All'Accademia quattro tavole di Mariotto di Nardo

La Galleria ha presentato quattro dipinti e una scultura recentemente acquisite per arricchire la collezione del museo



FIRENZE — “Sono acquisizioni di grande valore che attestano il nostro impegno nche nel campo della ricerca e nell'arricchimento e valorizzazione delle collezioni”. Con queste pariole la direttrice della Galleria dell'Accademia Cecilie Hollberg ha presentato quattro dipinti e una scultura recentemente entrate a far parte del patrimonio del museo.

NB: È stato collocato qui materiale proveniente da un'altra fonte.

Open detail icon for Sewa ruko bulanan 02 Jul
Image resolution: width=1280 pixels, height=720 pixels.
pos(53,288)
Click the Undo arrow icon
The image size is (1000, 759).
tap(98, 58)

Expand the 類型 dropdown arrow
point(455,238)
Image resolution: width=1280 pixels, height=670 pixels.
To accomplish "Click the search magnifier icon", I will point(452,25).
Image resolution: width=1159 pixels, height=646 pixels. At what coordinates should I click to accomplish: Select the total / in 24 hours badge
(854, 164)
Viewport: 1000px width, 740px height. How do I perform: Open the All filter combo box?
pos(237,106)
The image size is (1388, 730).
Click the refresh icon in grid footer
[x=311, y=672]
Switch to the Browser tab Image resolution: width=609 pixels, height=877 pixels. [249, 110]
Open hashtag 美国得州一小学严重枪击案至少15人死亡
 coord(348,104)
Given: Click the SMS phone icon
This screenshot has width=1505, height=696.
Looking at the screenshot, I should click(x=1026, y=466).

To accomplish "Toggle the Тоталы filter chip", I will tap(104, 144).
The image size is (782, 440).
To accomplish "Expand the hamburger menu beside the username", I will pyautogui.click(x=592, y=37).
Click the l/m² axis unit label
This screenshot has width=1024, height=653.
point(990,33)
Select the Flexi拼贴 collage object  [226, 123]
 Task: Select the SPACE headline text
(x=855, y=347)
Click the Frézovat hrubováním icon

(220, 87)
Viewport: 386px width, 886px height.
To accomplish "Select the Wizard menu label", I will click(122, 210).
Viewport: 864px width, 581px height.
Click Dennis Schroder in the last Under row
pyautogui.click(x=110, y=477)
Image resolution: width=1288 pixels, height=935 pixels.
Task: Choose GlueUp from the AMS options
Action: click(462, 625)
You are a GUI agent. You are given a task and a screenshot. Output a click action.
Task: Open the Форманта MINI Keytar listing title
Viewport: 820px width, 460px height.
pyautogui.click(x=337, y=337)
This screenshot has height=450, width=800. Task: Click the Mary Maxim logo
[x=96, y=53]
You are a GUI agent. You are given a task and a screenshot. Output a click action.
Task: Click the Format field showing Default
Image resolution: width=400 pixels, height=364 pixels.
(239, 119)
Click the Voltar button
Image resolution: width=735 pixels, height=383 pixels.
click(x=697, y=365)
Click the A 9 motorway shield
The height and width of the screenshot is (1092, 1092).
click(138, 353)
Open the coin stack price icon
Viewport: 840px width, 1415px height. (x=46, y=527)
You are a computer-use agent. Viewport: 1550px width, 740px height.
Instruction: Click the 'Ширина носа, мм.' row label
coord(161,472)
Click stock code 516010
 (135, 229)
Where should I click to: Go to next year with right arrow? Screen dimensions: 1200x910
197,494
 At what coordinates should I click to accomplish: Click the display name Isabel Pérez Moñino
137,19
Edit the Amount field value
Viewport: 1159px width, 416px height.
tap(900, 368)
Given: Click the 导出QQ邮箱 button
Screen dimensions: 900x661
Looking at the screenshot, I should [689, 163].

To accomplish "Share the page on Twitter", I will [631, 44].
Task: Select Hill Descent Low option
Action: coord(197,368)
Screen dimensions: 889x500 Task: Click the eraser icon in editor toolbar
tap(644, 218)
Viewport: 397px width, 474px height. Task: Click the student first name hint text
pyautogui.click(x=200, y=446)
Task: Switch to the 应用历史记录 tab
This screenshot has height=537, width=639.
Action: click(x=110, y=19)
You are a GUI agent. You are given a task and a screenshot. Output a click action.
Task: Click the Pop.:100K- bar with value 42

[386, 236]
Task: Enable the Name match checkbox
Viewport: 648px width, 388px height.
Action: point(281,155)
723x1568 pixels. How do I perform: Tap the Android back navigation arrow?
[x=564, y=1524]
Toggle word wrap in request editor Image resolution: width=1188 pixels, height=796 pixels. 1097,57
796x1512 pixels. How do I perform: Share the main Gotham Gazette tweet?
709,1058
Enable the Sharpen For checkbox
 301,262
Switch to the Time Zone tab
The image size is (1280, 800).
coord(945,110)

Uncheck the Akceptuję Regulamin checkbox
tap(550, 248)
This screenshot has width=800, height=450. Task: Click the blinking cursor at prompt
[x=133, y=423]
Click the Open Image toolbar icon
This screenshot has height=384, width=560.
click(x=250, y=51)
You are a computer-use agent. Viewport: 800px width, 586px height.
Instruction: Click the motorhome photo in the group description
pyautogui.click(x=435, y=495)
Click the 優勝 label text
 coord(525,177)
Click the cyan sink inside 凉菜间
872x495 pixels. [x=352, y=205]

I dipinti sono quattro tavole di Mariotto di Nardo, pittore nato a Firenze nel 1365 circa e morto nel 1424, due sportelli raffiguranti coppie dei santi, rispettivamente Giovanni Battista con Nicola di Bari e Antonio abate con Giuliano, e due semilunette, una con l'angelo annunziante e l'altra con la Vergine annunziata; la scultura è invece un busto marmoreo che ritrae Giovanni Battista Niccolini, realizzato dal celebre scultore toscano dell'Ottocento Lorenzo Bartolini.

Gli sportelli di Mariotto di Nardo - già sottoposti alla dichiarazione d’interesse da parte dello Stato – erano esposti alla Biennale Nazionale dell'Antiquariato che si è tenuta nei giorni scorsi a Firenze, nello stand dell'antiquario Matteo Salamon di Milano. La Galleria dell'Accademia li ha acquistati al prezzo di trecentomila euro. 

Negli stessi giorni della Biennale, Angelo Tartuferi, vicedirettore del celebre museo fiorentino e noto specialista di pittura antica, ha identificato le due semilunette con le figure dell’Annunciazione come parti terminali superiori dei medesimi sportelli ritagliate in epoca imprecisata, ma certamente anteriore alla fine dell’Ottocento, quando i quattro dipinti figuravano ancora nel catalogo della Galleria Corsini a Firenze. Mentre le tavole con le coppie di santi erano nella illustre collezione fiorentina ancora alla fine degli anni venti del Novecento, delle due semilunette si era persa ogni traccia. La Galleria dell’Accademia è quindi riuscita ad assicurarsi anche queste opere ricomparsesul mercato, al prezzo di centosettantamila euro.

"Si tratta nel complesso di valutazioni economiche perfettamente in linea con i valori di mercato interno per i dipinti dei cosiddetti Primitivi - si legge in un comunicato stampa della Galleria - ma certamente sottostimate se le opere fossero andate sul mercato internazionale". 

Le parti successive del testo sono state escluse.